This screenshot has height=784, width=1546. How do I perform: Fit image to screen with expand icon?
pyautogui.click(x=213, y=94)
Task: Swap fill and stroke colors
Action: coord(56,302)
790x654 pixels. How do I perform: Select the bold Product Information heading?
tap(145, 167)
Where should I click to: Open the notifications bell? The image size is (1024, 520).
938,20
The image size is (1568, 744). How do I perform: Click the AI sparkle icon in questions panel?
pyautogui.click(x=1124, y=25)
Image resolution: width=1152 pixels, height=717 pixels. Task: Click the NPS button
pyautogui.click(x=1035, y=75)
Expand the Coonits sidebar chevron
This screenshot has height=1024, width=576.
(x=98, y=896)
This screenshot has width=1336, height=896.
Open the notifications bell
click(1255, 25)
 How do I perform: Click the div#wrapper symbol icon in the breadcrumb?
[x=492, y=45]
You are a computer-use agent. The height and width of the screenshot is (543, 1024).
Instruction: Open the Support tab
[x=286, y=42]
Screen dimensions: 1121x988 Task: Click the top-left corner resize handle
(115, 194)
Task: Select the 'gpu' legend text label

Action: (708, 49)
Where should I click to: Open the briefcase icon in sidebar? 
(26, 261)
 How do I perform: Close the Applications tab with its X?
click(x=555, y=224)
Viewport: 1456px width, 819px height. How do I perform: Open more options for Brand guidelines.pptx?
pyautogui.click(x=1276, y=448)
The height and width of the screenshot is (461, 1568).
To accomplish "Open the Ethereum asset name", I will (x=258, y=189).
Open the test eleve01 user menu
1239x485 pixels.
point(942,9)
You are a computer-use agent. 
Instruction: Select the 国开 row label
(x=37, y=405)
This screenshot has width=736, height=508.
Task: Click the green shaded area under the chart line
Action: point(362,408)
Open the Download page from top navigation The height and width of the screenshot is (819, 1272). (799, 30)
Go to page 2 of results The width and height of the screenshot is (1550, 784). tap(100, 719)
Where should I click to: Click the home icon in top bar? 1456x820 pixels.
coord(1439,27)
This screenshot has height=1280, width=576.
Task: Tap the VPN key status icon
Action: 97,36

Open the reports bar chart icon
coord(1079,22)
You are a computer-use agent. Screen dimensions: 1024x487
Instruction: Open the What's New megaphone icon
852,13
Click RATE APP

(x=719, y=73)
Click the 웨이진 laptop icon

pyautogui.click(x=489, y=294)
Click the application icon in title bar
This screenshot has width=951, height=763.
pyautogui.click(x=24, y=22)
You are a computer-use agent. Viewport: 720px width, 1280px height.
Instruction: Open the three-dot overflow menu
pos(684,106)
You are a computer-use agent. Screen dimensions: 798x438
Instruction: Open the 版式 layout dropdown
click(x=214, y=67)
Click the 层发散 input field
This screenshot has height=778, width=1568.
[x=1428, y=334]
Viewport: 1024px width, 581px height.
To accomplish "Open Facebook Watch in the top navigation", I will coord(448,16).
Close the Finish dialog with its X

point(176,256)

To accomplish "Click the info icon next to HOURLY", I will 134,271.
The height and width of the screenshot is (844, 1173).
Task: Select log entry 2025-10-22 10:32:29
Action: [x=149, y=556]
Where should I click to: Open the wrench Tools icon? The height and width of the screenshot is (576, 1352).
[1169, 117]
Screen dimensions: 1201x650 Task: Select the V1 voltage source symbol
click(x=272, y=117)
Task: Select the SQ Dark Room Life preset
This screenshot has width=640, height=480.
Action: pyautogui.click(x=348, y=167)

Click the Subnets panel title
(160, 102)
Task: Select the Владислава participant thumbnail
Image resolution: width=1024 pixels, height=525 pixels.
********************
Work task
Filter the material above down to the lines that hold the word "agent".

Finished task
You are a computer-use agent. The height and width of the screenshot is (543, 1024).
You are a computer-use agent. 
You are a computer-use agent. Screen dimensions: 1024x487
You are a computer-use agent. Viewport: 720px width, 1280px height.
You are a computer-use agent. Screen dimensions: 798x438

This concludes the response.